Rose Jermusyk's latest update for Puttin’ the Puss in Boots

Jan 26, 2017

Fun Fact about Questing: it literally applies to all of the things.

You can quest your way through personal development, job-hunting, meal-planning, book-writing, and - as I started implementing these past few days - cleaning your house once and for all.

Stick with me on this one, I have a point.

I’ve spent my entire life being terrible at picking up after myself. Terrible at maintaining tidyness even if I have a chance at starting from a place of zero mess. My brain would immediately start picking up all the items around me (while my body didn’t move at all) and start planning where each item should live and then someone - a parent or sibling or someone else equal parts well-meaning and impatiently annoyed - would tell me to stop "over-analyzing" and "just get it done."

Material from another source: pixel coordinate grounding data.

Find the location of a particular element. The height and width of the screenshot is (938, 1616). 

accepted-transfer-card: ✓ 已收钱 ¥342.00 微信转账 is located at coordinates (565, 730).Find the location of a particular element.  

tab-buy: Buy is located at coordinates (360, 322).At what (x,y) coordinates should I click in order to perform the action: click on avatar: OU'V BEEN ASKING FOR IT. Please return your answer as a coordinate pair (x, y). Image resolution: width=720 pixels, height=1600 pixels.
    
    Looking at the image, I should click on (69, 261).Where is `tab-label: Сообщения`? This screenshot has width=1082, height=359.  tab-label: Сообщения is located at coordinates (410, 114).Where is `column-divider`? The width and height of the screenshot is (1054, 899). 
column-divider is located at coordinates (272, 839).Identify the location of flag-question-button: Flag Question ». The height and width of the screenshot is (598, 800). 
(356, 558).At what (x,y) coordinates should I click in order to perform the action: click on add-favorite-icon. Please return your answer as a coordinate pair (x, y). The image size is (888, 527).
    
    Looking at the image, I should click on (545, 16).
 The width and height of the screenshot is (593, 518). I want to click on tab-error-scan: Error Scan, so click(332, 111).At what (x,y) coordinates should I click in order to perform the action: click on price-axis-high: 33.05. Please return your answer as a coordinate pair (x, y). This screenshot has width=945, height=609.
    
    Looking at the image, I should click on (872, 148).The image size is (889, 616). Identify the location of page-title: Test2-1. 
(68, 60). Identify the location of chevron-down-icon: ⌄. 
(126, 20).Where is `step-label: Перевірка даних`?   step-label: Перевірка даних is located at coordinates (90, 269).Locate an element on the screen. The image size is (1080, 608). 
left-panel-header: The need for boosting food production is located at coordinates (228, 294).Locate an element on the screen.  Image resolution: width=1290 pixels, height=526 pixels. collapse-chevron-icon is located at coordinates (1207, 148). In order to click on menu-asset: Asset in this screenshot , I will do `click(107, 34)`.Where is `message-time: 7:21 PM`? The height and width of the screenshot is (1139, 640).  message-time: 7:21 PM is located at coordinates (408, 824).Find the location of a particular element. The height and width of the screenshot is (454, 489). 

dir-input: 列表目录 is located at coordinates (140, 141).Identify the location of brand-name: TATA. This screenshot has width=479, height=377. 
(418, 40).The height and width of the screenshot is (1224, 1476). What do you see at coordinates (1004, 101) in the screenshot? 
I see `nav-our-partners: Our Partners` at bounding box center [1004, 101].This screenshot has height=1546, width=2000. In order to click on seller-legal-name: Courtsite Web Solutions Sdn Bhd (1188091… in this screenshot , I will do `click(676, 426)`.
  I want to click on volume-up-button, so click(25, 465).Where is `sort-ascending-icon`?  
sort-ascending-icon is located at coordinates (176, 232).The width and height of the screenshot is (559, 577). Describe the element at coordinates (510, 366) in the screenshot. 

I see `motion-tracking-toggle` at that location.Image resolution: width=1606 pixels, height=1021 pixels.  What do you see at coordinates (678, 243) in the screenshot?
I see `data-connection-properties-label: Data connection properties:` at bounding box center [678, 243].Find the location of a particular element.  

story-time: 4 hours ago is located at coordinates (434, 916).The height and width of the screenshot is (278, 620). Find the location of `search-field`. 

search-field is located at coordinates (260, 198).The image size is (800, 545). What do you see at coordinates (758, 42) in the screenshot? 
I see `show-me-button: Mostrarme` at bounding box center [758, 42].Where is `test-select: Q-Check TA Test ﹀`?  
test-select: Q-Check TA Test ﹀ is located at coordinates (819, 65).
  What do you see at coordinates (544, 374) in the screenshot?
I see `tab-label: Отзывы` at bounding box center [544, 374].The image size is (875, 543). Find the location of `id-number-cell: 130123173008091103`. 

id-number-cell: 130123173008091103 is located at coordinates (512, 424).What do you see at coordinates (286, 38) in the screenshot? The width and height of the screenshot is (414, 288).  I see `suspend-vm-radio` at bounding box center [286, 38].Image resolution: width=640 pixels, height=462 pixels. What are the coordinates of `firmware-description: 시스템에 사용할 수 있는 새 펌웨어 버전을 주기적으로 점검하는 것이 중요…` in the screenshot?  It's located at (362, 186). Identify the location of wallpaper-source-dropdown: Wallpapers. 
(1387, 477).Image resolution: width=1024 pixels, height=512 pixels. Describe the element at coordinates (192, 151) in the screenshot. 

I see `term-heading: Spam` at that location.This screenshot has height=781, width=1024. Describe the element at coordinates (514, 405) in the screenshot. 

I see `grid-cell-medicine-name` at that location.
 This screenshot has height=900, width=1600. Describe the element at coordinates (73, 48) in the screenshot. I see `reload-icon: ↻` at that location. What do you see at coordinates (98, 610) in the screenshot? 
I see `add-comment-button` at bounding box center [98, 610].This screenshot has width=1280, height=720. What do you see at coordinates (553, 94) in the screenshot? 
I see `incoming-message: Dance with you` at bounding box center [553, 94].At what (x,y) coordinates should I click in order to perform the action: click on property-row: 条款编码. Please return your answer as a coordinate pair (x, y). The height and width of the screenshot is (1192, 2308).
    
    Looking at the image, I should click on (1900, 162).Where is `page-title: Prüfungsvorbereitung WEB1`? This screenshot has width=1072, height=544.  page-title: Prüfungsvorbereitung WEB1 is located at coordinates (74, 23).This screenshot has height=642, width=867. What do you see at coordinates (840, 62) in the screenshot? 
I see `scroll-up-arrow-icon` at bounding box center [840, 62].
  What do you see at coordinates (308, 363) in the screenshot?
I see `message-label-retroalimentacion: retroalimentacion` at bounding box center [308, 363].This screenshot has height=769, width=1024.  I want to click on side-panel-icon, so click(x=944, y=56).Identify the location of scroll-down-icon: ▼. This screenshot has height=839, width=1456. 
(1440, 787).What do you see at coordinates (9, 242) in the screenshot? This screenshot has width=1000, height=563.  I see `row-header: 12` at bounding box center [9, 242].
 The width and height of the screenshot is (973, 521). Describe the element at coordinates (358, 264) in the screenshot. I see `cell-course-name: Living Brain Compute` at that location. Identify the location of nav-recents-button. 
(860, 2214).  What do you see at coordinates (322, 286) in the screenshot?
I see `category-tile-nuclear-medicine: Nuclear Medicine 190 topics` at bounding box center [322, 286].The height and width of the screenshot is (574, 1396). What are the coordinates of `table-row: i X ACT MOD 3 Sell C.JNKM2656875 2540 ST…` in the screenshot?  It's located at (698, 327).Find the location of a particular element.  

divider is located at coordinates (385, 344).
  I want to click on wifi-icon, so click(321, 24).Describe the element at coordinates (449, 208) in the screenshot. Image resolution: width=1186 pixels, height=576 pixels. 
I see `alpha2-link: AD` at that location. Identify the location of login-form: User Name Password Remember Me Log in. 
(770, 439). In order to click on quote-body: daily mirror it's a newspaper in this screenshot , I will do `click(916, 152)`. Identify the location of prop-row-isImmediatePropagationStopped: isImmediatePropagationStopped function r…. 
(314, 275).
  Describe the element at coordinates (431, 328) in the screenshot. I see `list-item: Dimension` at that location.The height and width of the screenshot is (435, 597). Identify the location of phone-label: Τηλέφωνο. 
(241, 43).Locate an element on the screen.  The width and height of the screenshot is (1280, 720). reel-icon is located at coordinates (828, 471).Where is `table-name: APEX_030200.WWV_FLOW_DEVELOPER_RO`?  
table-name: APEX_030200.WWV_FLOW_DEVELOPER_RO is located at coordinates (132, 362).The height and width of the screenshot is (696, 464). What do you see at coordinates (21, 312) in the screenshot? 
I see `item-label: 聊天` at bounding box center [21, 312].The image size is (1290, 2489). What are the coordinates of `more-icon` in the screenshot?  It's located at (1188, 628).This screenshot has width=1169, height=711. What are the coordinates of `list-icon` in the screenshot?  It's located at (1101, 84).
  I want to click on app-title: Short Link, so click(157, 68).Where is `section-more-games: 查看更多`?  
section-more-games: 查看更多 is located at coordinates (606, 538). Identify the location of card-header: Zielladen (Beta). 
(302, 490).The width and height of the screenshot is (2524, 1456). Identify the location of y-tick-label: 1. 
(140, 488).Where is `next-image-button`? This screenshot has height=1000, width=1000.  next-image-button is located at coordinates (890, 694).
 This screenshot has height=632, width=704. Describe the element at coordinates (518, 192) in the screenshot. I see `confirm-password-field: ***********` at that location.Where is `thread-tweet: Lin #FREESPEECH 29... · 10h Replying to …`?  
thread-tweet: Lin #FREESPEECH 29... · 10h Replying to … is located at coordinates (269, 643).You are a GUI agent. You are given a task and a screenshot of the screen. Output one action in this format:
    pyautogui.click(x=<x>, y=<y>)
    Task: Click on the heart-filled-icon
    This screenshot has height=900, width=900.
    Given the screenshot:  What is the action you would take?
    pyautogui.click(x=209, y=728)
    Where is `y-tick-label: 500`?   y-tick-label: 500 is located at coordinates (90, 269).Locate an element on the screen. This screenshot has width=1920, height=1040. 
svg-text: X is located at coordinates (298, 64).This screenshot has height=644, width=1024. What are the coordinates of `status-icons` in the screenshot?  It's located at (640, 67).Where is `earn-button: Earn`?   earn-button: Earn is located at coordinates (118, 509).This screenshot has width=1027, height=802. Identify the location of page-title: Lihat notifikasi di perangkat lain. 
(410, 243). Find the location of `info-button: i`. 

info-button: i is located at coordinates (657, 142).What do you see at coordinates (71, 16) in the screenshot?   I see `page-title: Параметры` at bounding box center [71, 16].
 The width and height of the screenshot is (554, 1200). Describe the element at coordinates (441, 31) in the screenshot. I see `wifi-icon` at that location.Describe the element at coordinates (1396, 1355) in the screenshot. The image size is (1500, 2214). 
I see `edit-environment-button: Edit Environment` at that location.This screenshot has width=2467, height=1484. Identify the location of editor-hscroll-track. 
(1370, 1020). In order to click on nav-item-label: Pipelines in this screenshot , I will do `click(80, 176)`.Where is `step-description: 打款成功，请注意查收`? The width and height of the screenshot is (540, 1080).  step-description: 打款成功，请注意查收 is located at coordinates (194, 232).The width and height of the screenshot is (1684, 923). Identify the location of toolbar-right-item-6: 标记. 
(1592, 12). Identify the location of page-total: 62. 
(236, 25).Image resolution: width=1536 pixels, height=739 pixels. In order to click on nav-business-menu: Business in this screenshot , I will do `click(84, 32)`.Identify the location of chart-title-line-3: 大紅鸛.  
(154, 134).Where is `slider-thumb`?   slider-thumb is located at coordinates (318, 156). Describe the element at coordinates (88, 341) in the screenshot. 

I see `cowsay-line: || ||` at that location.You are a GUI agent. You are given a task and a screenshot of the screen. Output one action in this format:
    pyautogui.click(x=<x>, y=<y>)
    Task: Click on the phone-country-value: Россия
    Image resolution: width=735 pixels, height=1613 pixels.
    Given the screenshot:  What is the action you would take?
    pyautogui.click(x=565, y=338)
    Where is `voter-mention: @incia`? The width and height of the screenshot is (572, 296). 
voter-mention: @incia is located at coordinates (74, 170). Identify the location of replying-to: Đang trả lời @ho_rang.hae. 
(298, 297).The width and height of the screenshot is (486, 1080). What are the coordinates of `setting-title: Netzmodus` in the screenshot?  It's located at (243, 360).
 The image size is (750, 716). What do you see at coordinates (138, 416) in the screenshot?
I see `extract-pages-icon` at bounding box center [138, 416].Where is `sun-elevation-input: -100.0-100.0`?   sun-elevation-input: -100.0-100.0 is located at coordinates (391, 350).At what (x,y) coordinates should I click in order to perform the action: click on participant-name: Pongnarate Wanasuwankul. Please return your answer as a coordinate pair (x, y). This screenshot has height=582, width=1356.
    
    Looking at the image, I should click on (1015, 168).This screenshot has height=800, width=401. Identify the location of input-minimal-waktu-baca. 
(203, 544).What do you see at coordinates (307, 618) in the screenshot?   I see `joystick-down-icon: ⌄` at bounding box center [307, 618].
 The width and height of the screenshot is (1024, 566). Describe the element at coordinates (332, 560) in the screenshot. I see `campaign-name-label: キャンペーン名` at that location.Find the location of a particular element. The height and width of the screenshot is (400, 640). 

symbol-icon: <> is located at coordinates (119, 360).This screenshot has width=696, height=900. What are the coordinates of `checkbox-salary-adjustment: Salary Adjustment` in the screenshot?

The "just do it" mantra is incredibly flawed. 

It’s actually easy to just do something because "doing" implies you’ve already started and it’s starting that’s actually the tricky part. I’m in the midst of writing this book and it’s going along really well except every time I sit down to start a new writing session all I see around me is mess.

And when all around I see me is mess, all my brain wants to do is mentally put it all away and then actually put those things away as I imagined doing it. Months ago, I put aside the negative associations with over-analyzing and figured out the order of steps that allow me to clean all the dishes in my house in one day (after a month of slowly making all them dirty and then stacking them around the kitchenette, like you do).

Just the process of brainstorming this book helped me see how I had step-by-step quested my way to a simple system of taking care of my little kitchen. Now, struggling to start a writing session so I can just write the book, I’m constantly looking at the rest of my messy abode and not doing anything about it, or puttering as a means of procrastination.

Puttering is procrastination, so-called "over-analyzing" is a way of visualizing a task from beginning to end and seeing yourself do all the work and therefore building the mental strength to get it done. My brain has finally made the very direct connection of over-analyzing as a visualization exercise (a thing which friggin’ brain surgeons and olympic athletes do to prep themselves before heading into the ER or onto the playing field).

I’m writing a book about questing the crap out of your daily life and it’s making my whole body want to quest the crap out of all the things in my life. The book is - essentially - preaching, while the cleaning I am hereby taking a week to get good and done is practice.

And how could I possibly ask you to practice what I preach, without being willing to do the same for myself.

So, no chapter this week. Just a note of hope to anyone who was told to go against their "over-analyzing" nature. Because in storytelling we call that world-building and that is everything.